The inclusion of the SAT is primarily for the management and optimization of the data before the data even enters the primary storage tier. Sitting between the application server (or workstation) infrastructure and the primary storage, this tier has maximum visibility into application level intelligence and has most control over the management, policies, optimization and placement of the data. Having operated on the data as it enters the storage network, the storage network functionality (such as backups and restores) can be implemented independently of the optimization of the data. The VOM properties of the SAT tier aids with the implementation of well known storage techniques such as:

Distributed and clustered file systems
Network file management and virtualization (Global Unified Namespaces)
Storage optimization and compression
Storage security, access control and encryption
Digital rights management
File data migration, replication and placement controls (without the introduction of stub files)
File classification and compliance

While many of the above techniques have been in play for quite sometime in varying parts of the storage architecture, they have largely been in silos and implemented without a proper model, and more importantly as overlay techniques that physically manage the data and its placement separately from the application tier that introduced the information into the storage in the first place.
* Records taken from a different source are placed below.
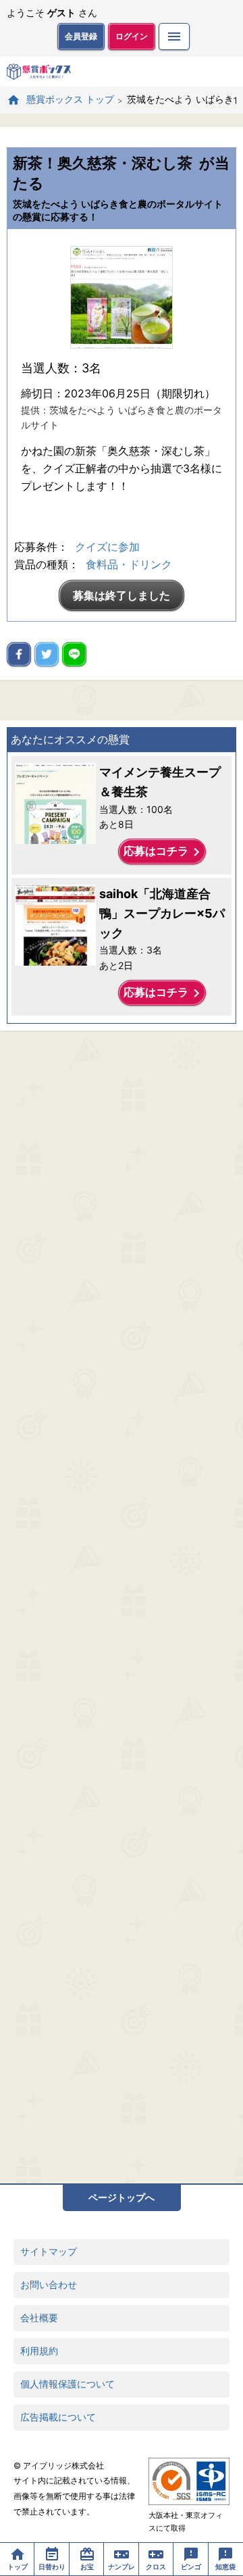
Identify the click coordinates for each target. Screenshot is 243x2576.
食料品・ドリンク (129, 564)
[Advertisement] (121, 1607)
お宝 (87, 2566)
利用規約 (39, 2350)
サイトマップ (48, 2251)
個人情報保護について (67, 2383)
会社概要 (39, 2317)
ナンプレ (121, 2566)
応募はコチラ (164, 852)
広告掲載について (58, 2417)
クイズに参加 (107, 546)
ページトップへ (121, 2197)
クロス (156, 2566)
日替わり (51, 2566)
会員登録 (81, 36)
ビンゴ (191, 2566)
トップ (17, 2566)
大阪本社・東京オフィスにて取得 (185, 2521)
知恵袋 (225, 2566)
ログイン (131, 36)
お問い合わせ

Not having a formal tiered approach to managing data introduces different technology components and products that compete for the management of the data and prevent the various storage techniques listed above to co-exist optimally. In such an overlay architecture approach, it is difficult to implement all storage tasks on all data globally, and instead IT departments implement subsets of these techniques.

The SAT introduces a formal model in which the above storage functions can be implemented. It ensures that these features of the storage network apply globally to the entire storage hierarchy in a uniform, centrally controlled and well planned manner.